### DIRECTIVE
Could you reproduce each of the records below word for word, omitting the pictures?

### PROVIDED DATA
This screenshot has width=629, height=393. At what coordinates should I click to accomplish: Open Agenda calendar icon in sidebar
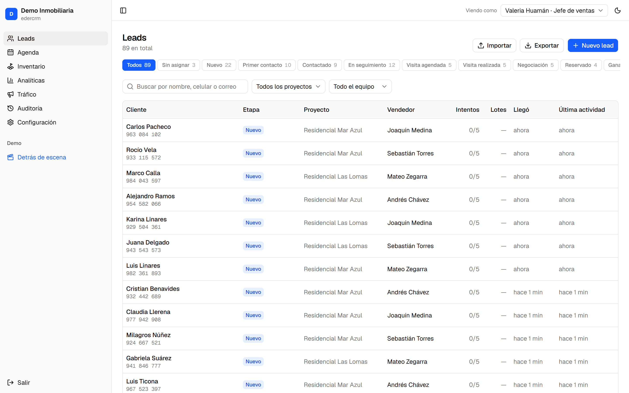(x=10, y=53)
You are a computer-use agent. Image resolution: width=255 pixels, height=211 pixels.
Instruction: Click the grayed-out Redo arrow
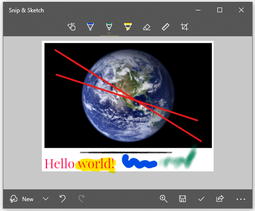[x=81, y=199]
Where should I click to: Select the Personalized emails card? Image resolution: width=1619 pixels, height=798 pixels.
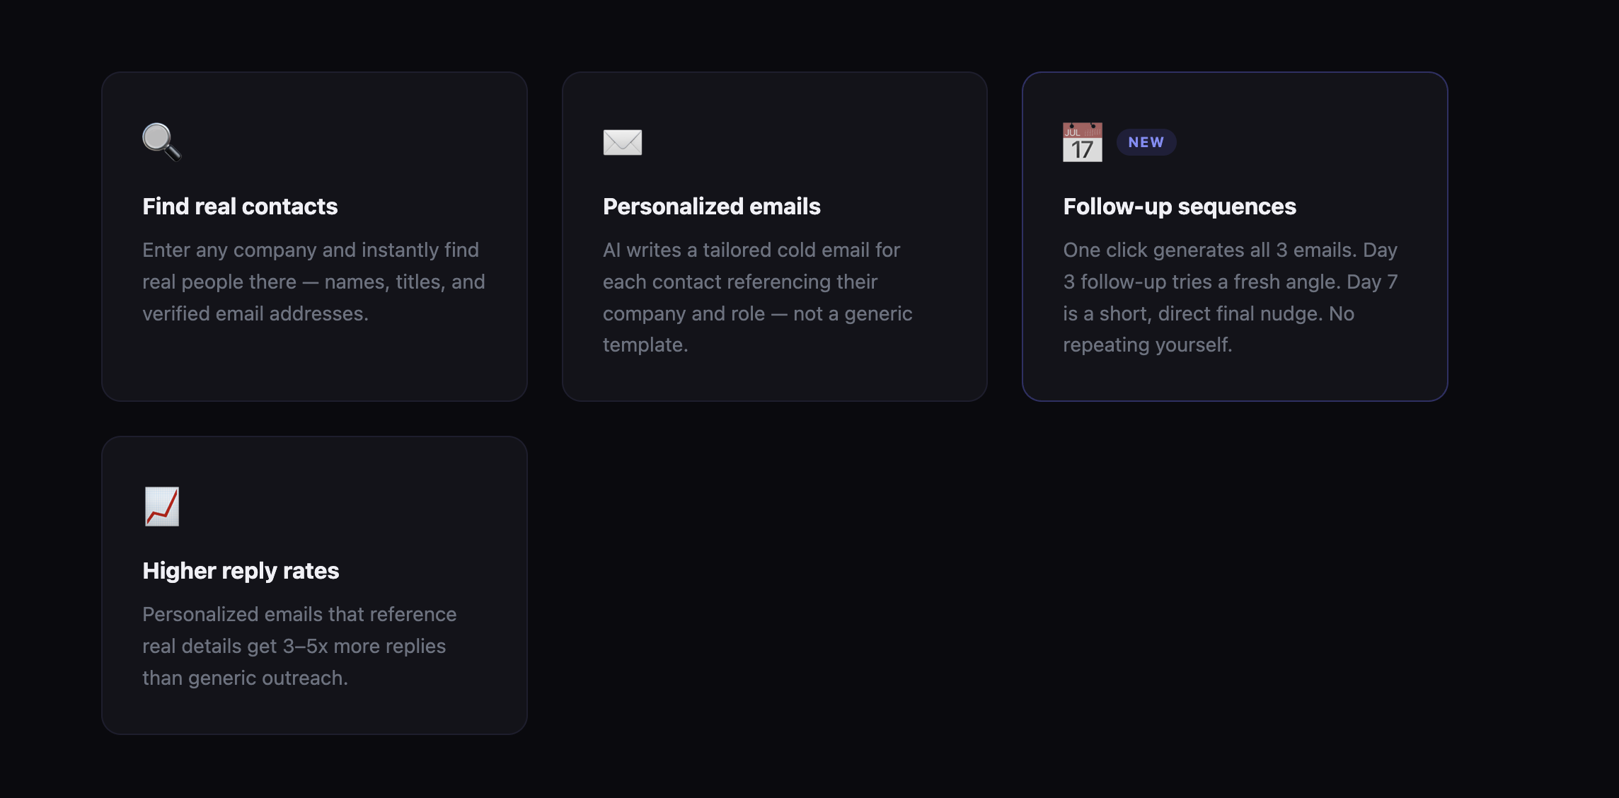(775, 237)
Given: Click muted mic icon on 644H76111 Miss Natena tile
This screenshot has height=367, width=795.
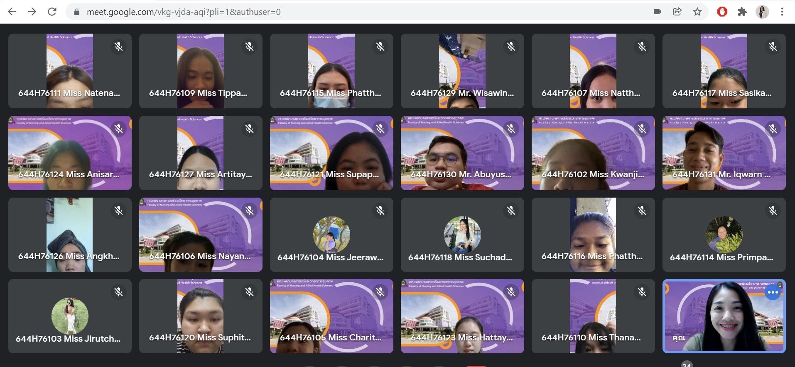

### CORRECT RESULT
This screenshot has width=629, height=393. At what coordinates should I click to accomplish: Open Agenda calendar icon in sidebar
(x=10, y=53)
You are a computer-use agent. Image resolution: width=255 pixels, height=211 pixels.
Instruction: Click the grayed-out Redo arrow
[x=81, y=199]
Where should I click to: Select the Personalized emails card? Image resolution: width=1619 pixels, height=798 pixels.
(775, 237)
Given: Click muted mic icon on 644H76111 Miss Natena tile
This screenshot has height=367, width=795.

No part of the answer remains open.